Un’ambasciata che diede rifugio a centinaia di oppositori del regime (circa 600), consentendo poi loro di raggiungere l’Italia, unico paese in Europa che, tra l’altro, non aveva riconosciuto il governo Pinochet. Insomma cileni migranti che approdarono in un Italia diversa, quella degli anni di piombo e ideologizzata, un Paese che li accolse e li integrò con grande accoglienza. Scorrono sullo schermo, tra le altre le voci quelle dei registi Patricio Guzman e Miguel Littin, delle giornaliste Marcia Scantlebury e Patricia Mayorga, del traduttore Rodrigo Vergara, di militari di Pinochet ormai in carcere e, ovviamente, la testimonianza di Roberto Toscano, l’allora ambasciatore italiano a Santiago.

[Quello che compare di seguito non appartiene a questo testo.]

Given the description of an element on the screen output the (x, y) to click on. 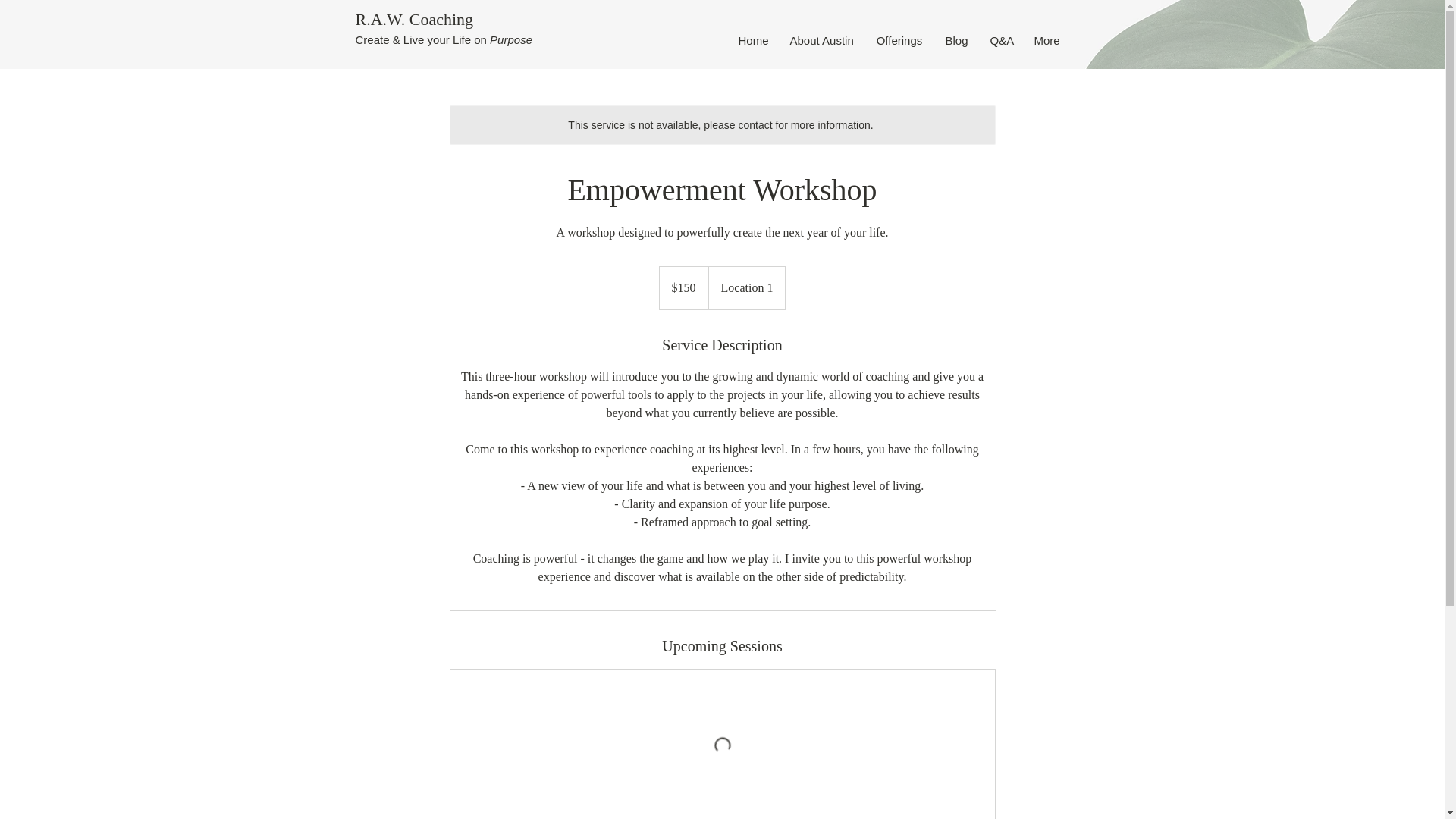
Offerings (898, 40)
About Austin (820, 40)
R.A.W. Coaching (414, 18)
Home (751, 40)
Blog (956, 40)
Given the description of an element on the screen output the (x, y) to click on. 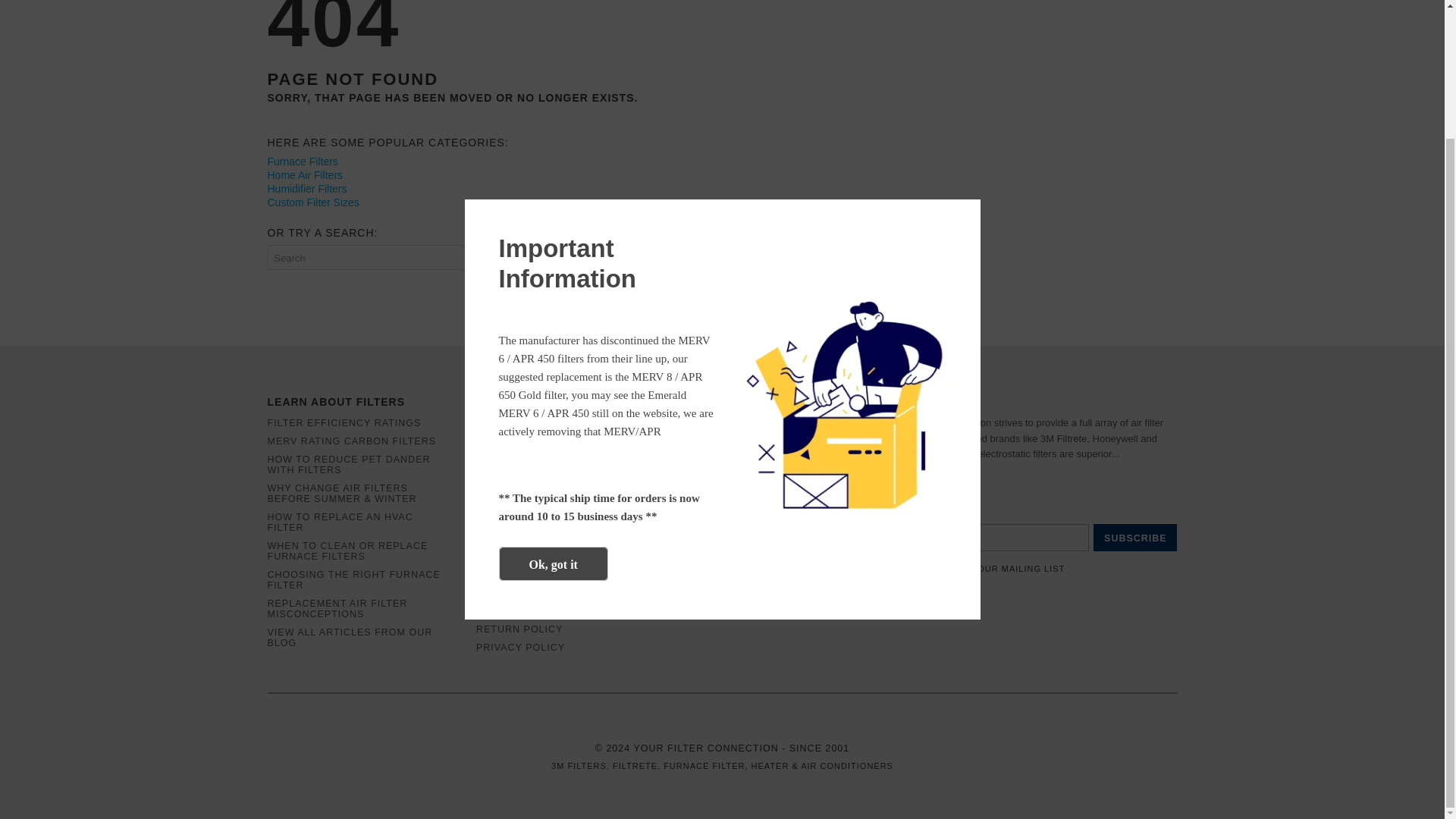
Search (526, 257)
Subscribe (1134, 537)
Given the description of an element on the screen output the (x, y) to click on. 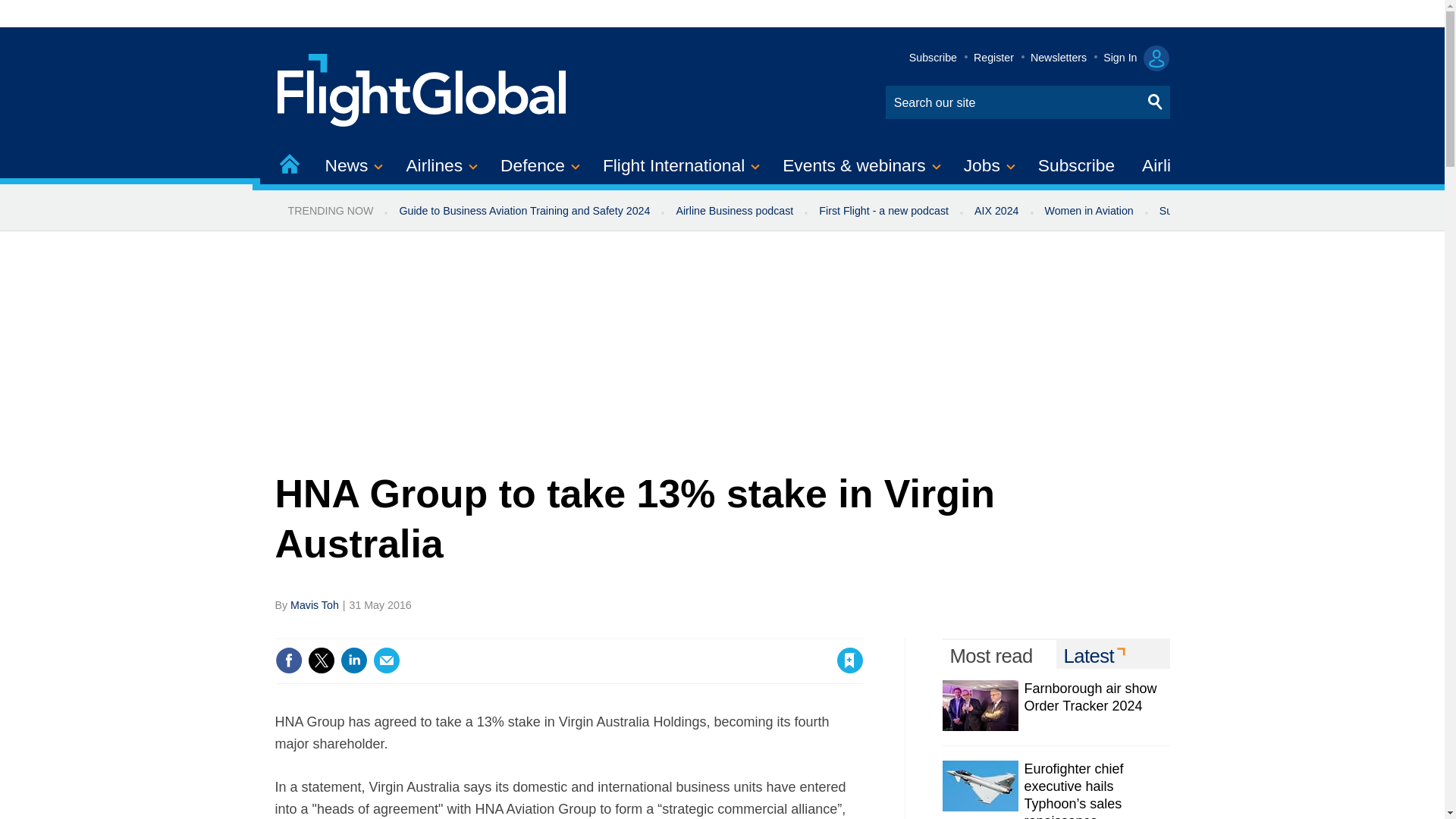
Share this on Facebook (288, 660)
Women in Aviation (1089, 210)
First Flight - a new podcast (883, 210)
Guide to Business Aviation Training and Safety 2024 (523, 210)
Email this article (386, 660)
Share this on Linked in (352, 660)
AIX 2024 (996, 210)
Sustainable Aviation newsletter (1234, 210)
Share this on Twitter (320, 660)
Airline Business podcast (734, 210)
Site name (422, 88)
Given the description of an element on the screen output the (x, y) to click on. 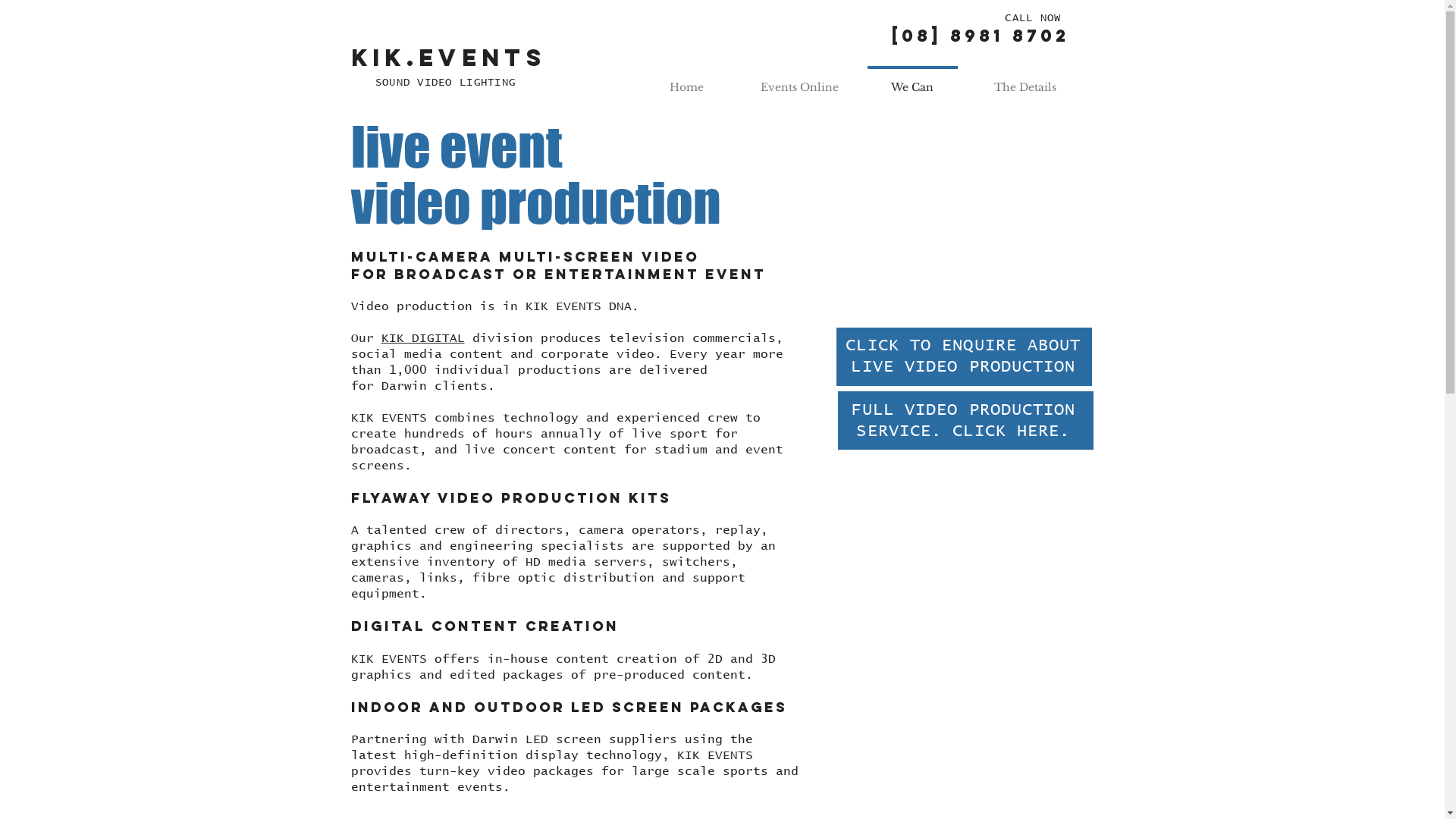
Events Online Element type: text (799, 79)
We Can Element type: text (911, 79)
The Details Element type: text (1025, 79)
KIK.EVENTS Element type: text (448, 58)
[08] 8981 8702 Element type: text (980, 36)
FULL VIDEO PRODUCTION SERVICE. CLICK HERE. Element type: text (962, 419)
CALL NOW Element type: text (1032, 17)
CLICK TO ENQUIRE ABOUT LIVE VIDEO PRODUCTION Element type: text (962, 355)
Home Element type: text (685, 79)
SOUND VIDEO LIGHTING Element type: text (445, 82)
KIK DIGITAL Element type: text (422, 338)
Given the description of an element on the screen output the (x, y) to click on. 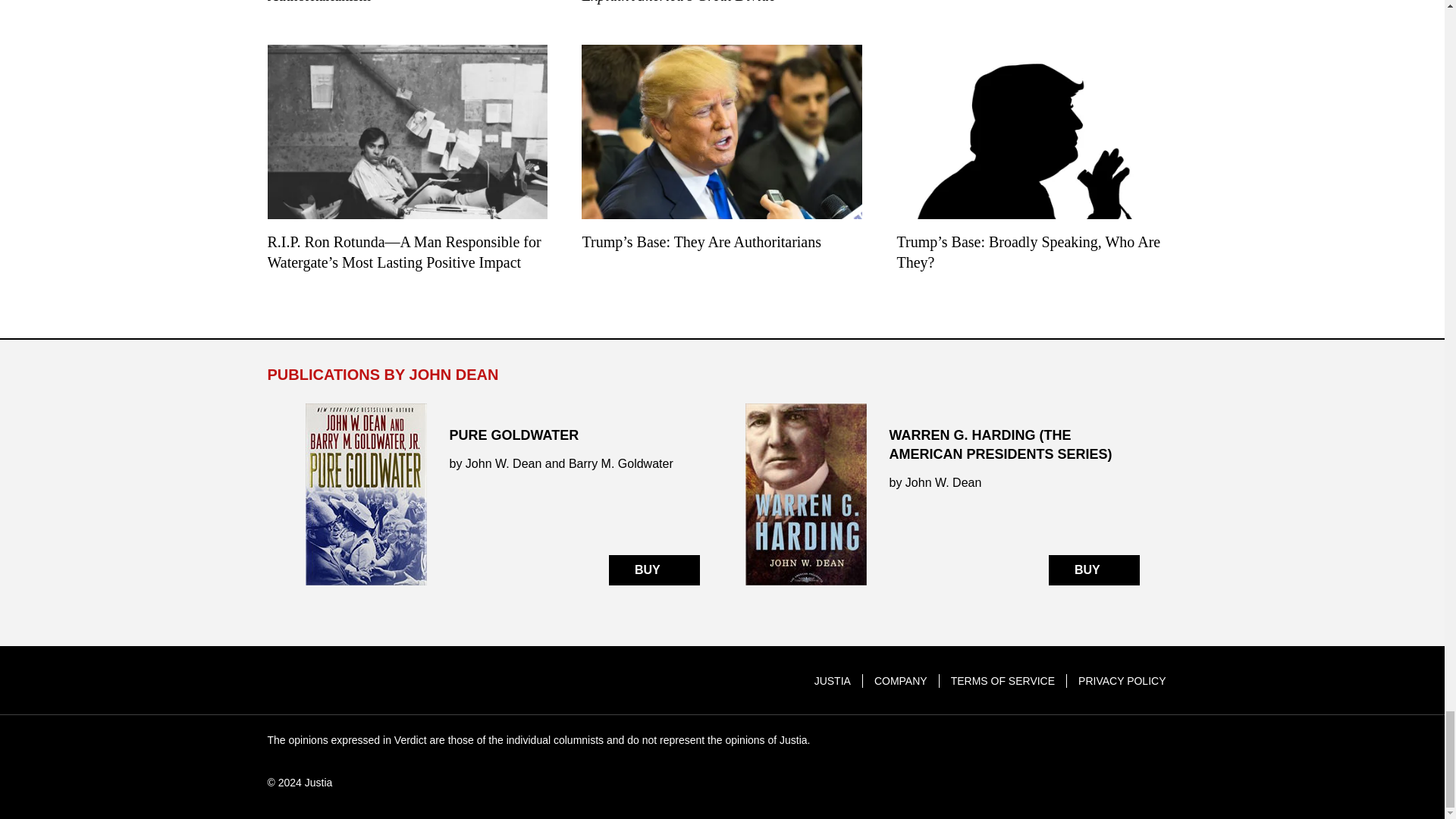
Pure Goldwater (501, 494)
Given the description of an element on the screen output the (x, y) to click on. 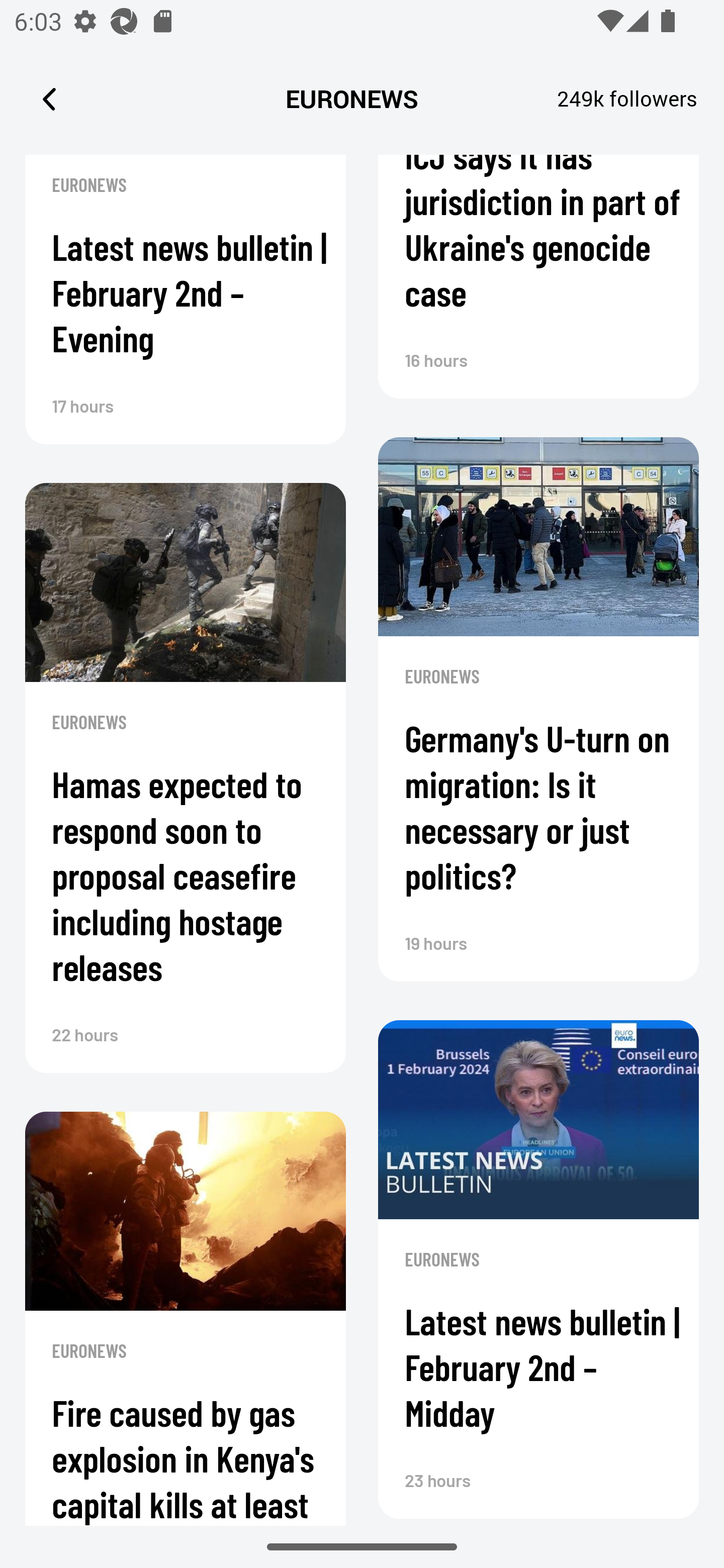
Leading Icon (49, 98)
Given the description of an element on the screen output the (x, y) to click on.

C’è poi l’avvocato Carmen Hertz che ricorda il ruolo fondamentale degli Stati Uniti nel golpe di Pinochet; chi ricorda le torture del regime e chi il lancio di bambini oltre il muro dell’ambasciata italiana (un modo estremo per dar loro salvezza).

Cosa è rimasto

La morale del film è tutta nell’intervento finale di Erik Merino, ex esule dal Cile negli anni Settanta e ora imprenditore in Italia: “Sono arrivato in un paese che aveva fatta la guerra partigiana e che aveva difeso lo statuto dei lavoratori. Oggi viaggio per l’Italia e che somiglia sempre di più al Cile, alle cose peggiori del Cile. Un consumismo terribile, quello che si vede, dove la persona che hai al tuo fianco se può ti calpesta. C’è ormai solo individualismo”.